Il y a deux ans jour pour jour, j’ai eu le grand honneur de prendre la présidence du Groupe de la Banque mondiale. Alors que j’avais consacré presque toute ma vie à ce qui constitue aussi la mission de cette institution — œuvrer pour un monde sans pauvreté —, j’ai d’emblée posé aux économistes de la Banque mondiale la question suivante : peut-on en finir avec l’extrême pauvreté, et si oui, quand ? On m’a répondu qu’il serait difficile mais possible de mettre fin à l’extrême pauvreté d’ici 2030.
Les 188 pays actionnaires de la Banque mondiale ont fait leur cet objectif, alors qu’auparavant, rares étaient ceux qui pensaient qu’il serait jamais réalisable, a fortiori de notre vivant. Je me suis dès lors attaché à trouver les meilleurs moyens d’exploiter le talent, le savoir et l’influence du Groupe de la Banque mondiale pour que cet objectif se réalise.
J’ai rencontré chaque département, et un sondage a été réalisé auprès de la totalité des membres du personnel afin de recueillir leur opinion sur les forces et faiblesses de l’institution. Ce qui en est ressorti m’a convaincu que nous devions nous réinventer. Il nous fallait trouver un nouveau modèle, qui nous permette de travailler plus facilement ensemble à la résolution des problèmes de développement. En somme, il fallait que le Groupe de la Banque mondiale soit plus étroitement soudé et capable d’aider les pays à s’épargner plusieurs décennies de tâtonnements afin que des millions de personnes puissent sortir de la pauvreté.
Mais avant tout, il était indispensable que nous changions. Ceux d’entre vous qui ont déjà vécu une restructuration ou qui en ont conduit une savent que le changement peut être difficile, surtout dans une organisation qui n’a pas connu un tel processus depuis près de vingt ans. Vos objectifs étaient peut-être différents des nôtres, mais les raisons que vous aviez de vous réinventer, et vos expériences, sont probablement similaires. Voici quelques-uns des axes cruciaux de notre réorganisation, et leur raison d’être.
Briser les cloisonnements
Premier point à l’ordre du jour : briser les cloisonnements qui existaient dans l’institution. Notre structure nous avait empêchés de tirer pleinement parti de l’expertise présente dans l’ensemble de l’organisation. Des experts de la santé, de l’éducation, de l’énergie et d’autres domaines travaillaient chacun dans leur « coin du monde », et leur chemin croisait rarement celui de collègues qui travaillaient pourtant fréquemment sur le même type de problèmes dans une autre région. Nous avions accumulé des décennies d’expérience dans la recherche de solutions, mais les enseignements tirés demeuraient, par exemple, confinés en Amérique latine, alors qu’ils auraient pu aider l’Afrique ou une autre région du monde. Notre réponse pour y remédier : maintenir une forte présence au niveau des pays, mais nous réorganiser de façon que le personnel technique spécialisé collabore pour offrir à tous nos clients le meilleur savoir mondial.

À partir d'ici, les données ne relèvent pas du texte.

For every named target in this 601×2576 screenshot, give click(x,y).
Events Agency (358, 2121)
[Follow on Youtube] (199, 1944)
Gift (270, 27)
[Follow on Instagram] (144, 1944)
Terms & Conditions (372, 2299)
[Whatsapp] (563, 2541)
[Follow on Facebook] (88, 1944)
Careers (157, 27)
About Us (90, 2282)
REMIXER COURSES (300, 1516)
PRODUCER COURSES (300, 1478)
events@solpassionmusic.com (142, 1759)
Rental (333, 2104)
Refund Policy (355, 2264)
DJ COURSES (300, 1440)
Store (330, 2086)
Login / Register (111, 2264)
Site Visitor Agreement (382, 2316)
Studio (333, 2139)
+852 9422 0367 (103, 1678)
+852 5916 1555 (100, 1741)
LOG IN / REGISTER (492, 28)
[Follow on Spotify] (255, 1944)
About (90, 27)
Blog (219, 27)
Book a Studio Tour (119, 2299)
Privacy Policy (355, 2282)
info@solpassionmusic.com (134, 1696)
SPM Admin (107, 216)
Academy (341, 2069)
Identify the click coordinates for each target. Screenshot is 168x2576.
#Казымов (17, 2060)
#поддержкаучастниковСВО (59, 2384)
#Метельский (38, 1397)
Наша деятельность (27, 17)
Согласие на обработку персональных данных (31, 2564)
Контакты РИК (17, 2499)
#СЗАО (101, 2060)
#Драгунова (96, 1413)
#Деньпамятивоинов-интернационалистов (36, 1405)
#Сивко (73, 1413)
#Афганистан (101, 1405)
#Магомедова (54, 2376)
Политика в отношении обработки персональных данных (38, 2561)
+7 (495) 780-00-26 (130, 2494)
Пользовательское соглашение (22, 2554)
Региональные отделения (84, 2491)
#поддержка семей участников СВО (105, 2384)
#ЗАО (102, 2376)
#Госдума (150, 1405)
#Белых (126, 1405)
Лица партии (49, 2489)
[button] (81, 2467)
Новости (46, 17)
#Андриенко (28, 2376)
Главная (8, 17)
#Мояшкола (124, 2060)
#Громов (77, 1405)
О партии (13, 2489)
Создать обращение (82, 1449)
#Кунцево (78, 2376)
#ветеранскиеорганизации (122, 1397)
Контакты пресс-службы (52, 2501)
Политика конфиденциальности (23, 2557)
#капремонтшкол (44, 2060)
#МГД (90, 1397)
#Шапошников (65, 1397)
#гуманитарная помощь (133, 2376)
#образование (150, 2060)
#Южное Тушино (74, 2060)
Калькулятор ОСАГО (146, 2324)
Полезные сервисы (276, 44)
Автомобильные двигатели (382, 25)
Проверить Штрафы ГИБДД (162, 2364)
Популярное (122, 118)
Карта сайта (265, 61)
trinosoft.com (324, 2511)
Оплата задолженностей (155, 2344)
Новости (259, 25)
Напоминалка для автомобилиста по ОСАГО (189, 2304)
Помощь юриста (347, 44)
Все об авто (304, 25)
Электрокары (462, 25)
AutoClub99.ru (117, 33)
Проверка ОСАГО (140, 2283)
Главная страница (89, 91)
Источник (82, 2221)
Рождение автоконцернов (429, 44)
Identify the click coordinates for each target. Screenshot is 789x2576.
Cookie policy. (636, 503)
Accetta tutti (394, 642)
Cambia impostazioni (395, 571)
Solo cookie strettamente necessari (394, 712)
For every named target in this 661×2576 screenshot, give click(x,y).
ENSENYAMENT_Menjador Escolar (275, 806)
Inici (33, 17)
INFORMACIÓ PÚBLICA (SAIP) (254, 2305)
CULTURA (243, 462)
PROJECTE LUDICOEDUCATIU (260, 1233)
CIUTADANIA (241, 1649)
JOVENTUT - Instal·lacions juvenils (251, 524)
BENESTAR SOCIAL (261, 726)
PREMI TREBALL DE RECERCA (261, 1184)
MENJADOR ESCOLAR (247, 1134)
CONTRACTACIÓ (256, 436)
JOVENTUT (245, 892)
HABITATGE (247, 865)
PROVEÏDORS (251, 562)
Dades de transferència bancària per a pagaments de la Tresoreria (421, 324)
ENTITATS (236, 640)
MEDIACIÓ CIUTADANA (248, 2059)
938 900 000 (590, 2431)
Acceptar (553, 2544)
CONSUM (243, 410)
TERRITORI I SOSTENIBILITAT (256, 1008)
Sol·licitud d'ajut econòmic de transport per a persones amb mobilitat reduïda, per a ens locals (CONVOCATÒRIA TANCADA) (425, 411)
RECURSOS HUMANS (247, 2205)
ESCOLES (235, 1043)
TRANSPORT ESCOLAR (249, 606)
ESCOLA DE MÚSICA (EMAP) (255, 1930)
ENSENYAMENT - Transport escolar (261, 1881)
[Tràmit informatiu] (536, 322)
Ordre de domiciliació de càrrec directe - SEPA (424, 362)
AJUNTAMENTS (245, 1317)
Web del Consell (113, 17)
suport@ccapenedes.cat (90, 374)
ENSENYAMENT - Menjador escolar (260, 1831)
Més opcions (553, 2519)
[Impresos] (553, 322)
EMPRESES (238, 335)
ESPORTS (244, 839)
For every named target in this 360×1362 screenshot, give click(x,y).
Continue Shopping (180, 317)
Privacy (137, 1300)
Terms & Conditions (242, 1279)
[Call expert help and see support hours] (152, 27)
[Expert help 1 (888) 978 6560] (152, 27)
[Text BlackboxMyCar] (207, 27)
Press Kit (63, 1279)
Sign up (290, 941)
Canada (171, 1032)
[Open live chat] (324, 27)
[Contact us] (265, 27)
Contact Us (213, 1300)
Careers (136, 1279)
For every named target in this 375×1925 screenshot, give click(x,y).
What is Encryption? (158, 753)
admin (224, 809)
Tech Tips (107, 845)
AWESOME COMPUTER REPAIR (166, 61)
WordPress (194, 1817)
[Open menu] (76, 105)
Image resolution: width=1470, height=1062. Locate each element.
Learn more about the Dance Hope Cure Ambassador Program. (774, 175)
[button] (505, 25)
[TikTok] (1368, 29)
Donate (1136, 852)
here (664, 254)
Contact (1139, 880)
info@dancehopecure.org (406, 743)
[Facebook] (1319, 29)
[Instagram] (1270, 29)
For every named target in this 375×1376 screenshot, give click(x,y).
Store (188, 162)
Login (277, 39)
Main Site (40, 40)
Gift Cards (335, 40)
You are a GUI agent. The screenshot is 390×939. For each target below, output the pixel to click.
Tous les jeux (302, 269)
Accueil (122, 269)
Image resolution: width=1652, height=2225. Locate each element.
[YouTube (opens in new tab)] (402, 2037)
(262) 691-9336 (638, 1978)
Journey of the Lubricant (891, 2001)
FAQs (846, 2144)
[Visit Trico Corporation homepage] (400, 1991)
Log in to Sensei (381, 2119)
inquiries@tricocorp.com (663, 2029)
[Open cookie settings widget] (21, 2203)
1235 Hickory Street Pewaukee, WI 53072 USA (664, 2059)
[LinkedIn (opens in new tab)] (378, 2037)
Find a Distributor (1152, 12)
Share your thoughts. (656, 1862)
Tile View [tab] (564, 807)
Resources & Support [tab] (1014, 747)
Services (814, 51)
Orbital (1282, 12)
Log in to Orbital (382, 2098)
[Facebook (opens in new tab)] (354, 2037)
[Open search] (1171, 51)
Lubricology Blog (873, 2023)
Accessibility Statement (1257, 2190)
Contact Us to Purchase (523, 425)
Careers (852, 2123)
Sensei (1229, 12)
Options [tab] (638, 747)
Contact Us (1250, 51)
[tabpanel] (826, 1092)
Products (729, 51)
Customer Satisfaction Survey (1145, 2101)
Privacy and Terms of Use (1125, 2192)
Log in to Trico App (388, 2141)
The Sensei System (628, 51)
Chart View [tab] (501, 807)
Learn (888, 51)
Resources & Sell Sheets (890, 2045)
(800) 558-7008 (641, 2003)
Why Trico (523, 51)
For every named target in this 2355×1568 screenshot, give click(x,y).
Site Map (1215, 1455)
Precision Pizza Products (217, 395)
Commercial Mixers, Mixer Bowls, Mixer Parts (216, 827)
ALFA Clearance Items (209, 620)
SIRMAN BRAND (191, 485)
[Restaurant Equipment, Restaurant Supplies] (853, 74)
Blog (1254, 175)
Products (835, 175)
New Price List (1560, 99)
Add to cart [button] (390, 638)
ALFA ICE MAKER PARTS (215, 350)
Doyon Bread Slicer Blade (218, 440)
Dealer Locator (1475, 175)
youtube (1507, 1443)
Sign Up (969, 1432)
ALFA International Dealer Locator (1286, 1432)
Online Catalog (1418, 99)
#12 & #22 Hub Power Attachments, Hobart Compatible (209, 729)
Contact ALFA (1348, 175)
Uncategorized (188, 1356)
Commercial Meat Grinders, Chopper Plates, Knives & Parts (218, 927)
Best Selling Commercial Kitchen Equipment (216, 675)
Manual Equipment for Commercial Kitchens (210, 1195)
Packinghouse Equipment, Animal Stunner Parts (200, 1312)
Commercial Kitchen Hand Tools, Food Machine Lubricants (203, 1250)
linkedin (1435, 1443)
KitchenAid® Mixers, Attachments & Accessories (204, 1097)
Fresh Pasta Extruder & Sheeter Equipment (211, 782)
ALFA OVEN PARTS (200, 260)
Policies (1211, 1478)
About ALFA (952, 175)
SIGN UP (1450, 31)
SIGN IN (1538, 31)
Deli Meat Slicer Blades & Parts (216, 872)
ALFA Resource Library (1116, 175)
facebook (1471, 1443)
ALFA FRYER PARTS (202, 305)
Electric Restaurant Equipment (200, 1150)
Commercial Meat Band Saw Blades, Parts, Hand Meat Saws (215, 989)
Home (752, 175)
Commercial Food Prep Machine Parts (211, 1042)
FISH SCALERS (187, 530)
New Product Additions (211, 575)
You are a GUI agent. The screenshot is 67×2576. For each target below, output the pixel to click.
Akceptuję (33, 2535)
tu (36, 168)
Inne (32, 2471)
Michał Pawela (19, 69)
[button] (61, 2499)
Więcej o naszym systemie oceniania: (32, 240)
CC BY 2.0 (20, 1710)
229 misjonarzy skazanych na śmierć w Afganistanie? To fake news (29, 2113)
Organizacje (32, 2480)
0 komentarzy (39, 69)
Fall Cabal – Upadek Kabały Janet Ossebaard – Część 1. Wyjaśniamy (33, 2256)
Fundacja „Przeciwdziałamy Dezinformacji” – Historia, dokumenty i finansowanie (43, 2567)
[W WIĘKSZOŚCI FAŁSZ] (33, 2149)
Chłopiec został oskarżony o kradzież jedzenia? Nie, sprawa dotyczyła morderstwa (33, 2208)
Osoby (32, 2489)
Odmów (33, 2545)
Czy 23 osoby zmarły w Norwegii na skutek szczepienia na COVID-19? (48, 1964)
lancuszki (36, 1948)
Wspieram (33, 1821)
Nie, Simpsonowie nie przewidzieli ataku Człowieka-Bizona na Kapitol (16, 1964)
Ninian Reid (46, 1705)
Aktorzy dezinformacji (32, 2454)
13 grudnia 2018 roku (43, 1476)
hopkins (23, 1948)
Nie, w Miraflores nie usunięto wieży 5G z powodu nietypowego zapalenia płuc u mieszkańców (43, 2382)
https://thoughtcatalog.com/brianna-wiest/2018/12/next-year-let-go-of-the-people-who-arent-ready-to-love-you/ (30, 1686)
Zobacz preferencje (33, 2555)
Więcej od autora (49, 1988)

Par ailleurs, nous n’exploitions pas toute la puissance du Groupe de la Banque mondiale : la grande expérience de la BIRD et de l’IDA en matière de financement, de conseils et de renforcement des capacités dans certains des pays les plus pauvres du monde, la vaste connaissance dont dispose l’IFC des marchés des capitaux, du secteur privé et des moyens d’élargir l’accès aux crédits et de stimuler l’entrepreneuriat, ou encore le travail d’assurance contre les risques politiques et d’amélioration de la note de crédit effectué par la MIGA, qui aide les entreprises à pénétrer sur de nouveaux marchés en garantissant leurs investissements. Lorsqu’il arrivait que les différentes entités de notre organisation travaillent ensemble, c’était bien souvent le fruit du hasard… Notre réponse pour y remédier : amener la Banque mondiale, l’IFC et la MIGA à élaborer des stratégies conjointes pour les pays en développement.
Réorganiser les experts
Nous devions surtout aider les États à produire des résultats concrets pour leur population, ce qui ne consiste pas à juste partager des connaissances autour des meilleures pratiques. Pour ce faire, nous avons organisé les experts en 19 groupes, axés sur des thématiques allant du changement climatique au commerce. Nous les avons chargés de trouver les solutions les meilleures, les plus innovantes pour aider les pays les plus pauvres à déployer les bons programmes dans des secteurs comme l’énergie, le transport, l’éducation ou la santé, le Groupe de la Banque mondiale restant présent à leurs côtés pour qu’ils parviennent à produire effectivement des résultats. Notre aspiration, et notre plus grand défi, est de devenir une organisation qui sera la meilleure au monde pour aider les pays et les entreprises à mettre en œuvre les meilleures solutions de développement.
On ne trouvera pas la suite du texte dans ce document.